Tighten disclosure monitoring, SEBI tells stock exchanges

The Securities & Exchange Board of India (SEBI) today directed the country's stock exchanges to beef up their surveillance systems to ensure that the disclosure standards of listed companies are ''accurate and adequate''.

The stock market regulator said this is aimed at ensuring complete and timely information to investors.

''The contents of the disclosures made by (some) companies are not adequate and accurate. Therefore investors are unable to take informed investment decisions based on such disclosures,'' SEBI said in a circular today.

''The current monitoring mechanism of stock exchanges to ascertain the adequacy and accuracy of disclosures made in compliance with the Listing Agreement need to be made more effective,'' it added.

A listing agreement is a contract between a stock exchange and a company. It comprises more than 50 clauses; dealing with corporate governance and information-based disclosures such as filing of results, shareholding data.

The regulator said it would allow the country's stock exchanges to set up a separate monitoring unit for corporate disclosures and report instances of non-compliance.

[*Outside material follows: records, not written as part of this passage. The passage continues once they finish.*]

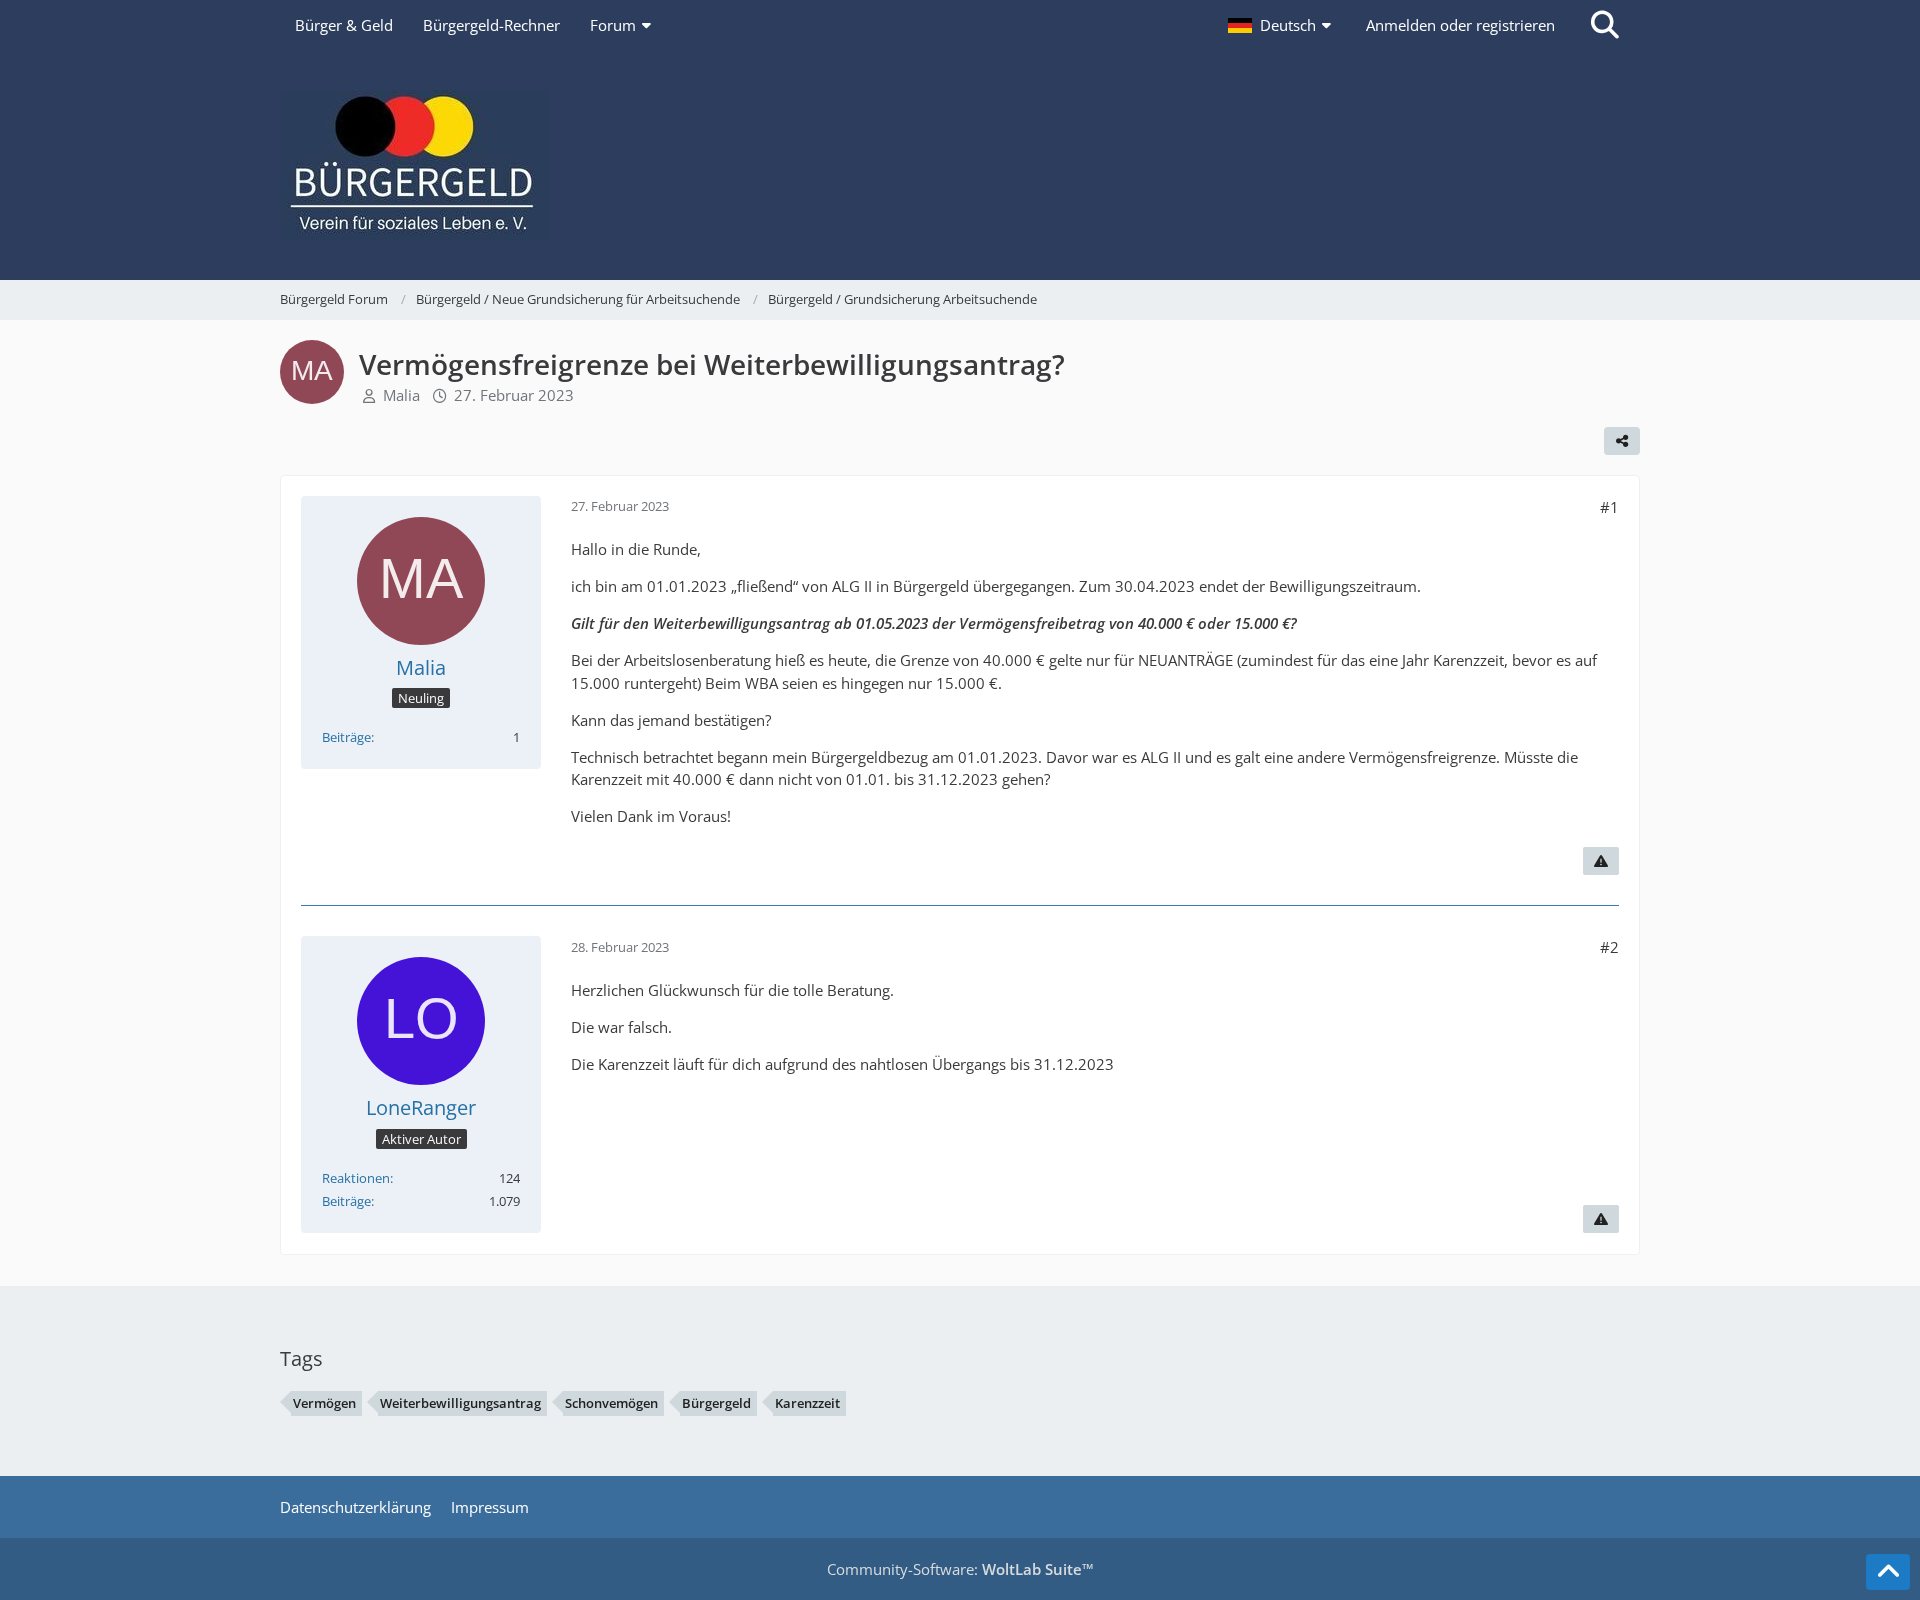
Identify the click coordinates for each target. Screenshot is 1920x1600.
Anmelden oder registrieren (1460, 25)
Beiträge (346, 737)
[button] (1282, 25)
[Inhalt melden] (1601, 861)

SEBI also authorised the exchanges m to seek additional disclosures from listed companies if needed.

Listed companies in India are currently required to disclose details about their shareholding pattern, financial results and other market-moving information regularly, but enforcement has been lax.

SEBI chairman U K Sinha had said at an event in Delhi last week that he was unhappy with non-compliance with various clauses of listing agreements by large number of companies.

''You will be perhaps shocked to know that today there are 1,100 plus listed companies which are non-compliant for the requirement of clause 35 of the listing agreement ... and there are 900 companies which are non-compliant on the requirement of corporate governance- clause 49 I am sure you will accept that this can't be allowed to go on,'' he had said.

SEBI today asked exchanges to treat inadequacy and inaccuracy of disclosures as non-compliance and submit an 'exception report' with details companies that don't respond on clarifications sought by exchanges.

It also asked the exchanges to provide details of promoters, directors and other key personnel who would be responsible for ensuring compliance at listed companies.